Input for this task>
··········
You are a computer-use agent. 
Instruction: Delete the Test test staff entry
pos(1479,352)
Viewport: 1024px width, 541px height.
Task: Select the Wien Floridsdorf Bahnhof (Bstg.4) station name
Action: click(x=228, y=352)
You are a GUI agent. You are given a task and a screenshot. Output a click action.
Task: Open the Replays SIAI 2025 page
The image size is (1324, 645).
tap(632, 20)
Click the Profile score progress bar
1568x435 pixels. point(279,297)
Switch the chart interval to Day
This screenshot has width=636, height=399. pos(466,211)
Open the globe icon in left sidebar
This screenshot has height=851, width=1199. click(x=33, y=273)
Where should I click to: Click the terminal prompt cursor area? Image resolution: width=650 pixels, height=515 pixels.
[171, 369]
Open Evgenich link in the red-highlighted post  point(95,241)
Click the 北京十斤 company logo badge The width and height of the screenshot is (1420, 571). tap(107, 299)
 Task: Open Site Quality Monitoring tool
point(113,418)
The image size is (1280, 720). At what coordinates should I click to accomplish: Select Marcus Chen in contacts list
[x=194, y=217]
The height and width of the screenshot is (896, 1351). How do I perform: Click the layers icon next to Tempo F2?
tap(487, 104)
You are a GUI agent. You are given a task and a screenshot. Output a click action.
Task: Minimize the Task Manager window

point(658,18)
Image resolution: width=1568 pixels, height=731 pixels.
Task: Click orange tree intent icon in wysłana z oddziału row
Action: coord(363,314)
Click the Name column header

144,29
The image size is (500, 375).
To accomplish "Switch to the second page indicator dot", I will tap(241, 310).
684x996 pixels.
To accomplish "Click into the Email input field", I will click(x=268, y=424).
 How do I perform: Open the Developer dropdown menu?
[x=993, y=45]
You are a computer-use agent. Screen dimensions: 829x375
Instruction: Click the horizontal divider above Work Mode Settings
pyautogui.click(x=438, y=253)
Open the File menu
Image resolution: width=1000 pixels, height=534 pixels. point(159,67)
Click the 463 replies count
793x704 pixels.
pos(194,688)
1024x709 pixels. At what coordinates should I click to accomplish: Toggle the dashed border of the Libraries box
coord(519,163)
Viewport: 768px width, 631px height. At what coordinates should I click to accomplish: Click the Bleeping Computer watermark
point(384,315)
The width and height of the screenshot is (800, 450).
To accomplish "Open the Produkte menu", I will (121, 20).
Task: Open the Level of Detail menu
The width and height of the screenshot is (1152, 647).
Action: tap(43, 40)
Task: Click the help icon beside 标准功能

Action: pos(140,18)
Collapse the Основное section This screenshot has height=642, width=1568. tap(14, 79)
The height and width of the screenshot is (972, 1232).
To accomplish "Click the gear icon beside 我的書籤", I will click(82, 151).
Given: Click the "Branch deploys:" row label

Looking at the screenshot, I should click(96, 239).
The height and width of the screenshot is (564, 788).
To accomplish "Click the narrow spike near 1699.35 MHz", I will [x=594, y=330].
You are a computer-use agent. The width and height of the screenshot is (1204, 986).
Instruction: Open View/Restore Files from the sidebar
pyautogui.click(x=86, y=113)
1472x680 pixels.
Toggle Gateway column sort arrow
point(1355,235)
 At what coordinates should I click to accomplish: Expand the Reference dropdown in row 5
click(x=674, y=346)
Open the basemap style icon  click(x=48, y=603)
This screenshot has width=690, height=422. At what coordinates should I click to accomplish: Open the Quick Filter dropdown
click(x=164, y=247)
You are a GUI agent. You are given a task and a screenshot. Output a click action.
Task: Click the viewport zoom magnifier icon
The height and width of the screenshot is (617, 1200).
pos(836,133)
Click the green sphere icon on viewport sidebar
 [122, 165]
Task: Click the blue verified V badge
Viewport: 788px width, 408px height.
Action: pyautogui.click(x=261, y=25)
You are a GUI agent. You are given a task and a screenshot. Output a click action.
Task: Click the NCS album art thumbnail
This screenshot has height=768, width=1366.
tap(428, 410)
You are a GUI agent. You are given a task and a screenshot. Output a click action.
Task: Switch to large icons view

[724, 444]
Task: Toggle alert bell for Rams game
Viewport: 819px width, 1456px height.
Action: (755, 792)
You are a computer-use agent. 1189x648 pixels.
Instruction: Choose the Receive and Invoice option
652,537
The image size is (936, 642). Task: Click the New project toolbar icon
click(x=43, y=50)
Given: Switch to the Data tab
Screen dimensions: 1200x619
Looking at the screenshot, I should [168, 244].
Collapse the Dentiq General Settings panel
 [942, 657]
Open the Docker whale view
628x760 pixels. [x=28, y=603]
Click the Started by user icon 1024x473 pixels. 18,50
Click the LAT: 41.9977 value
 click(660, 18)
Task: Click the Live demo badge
··········
Every line that holds the word "badge" should be copied from the listing.

Click the 北京十斤 company logo badge The width and height of the screenshot is (1420, 571). tap(107, 299)
Task: Click the blue verified V badge
Task: Click the Live demo badge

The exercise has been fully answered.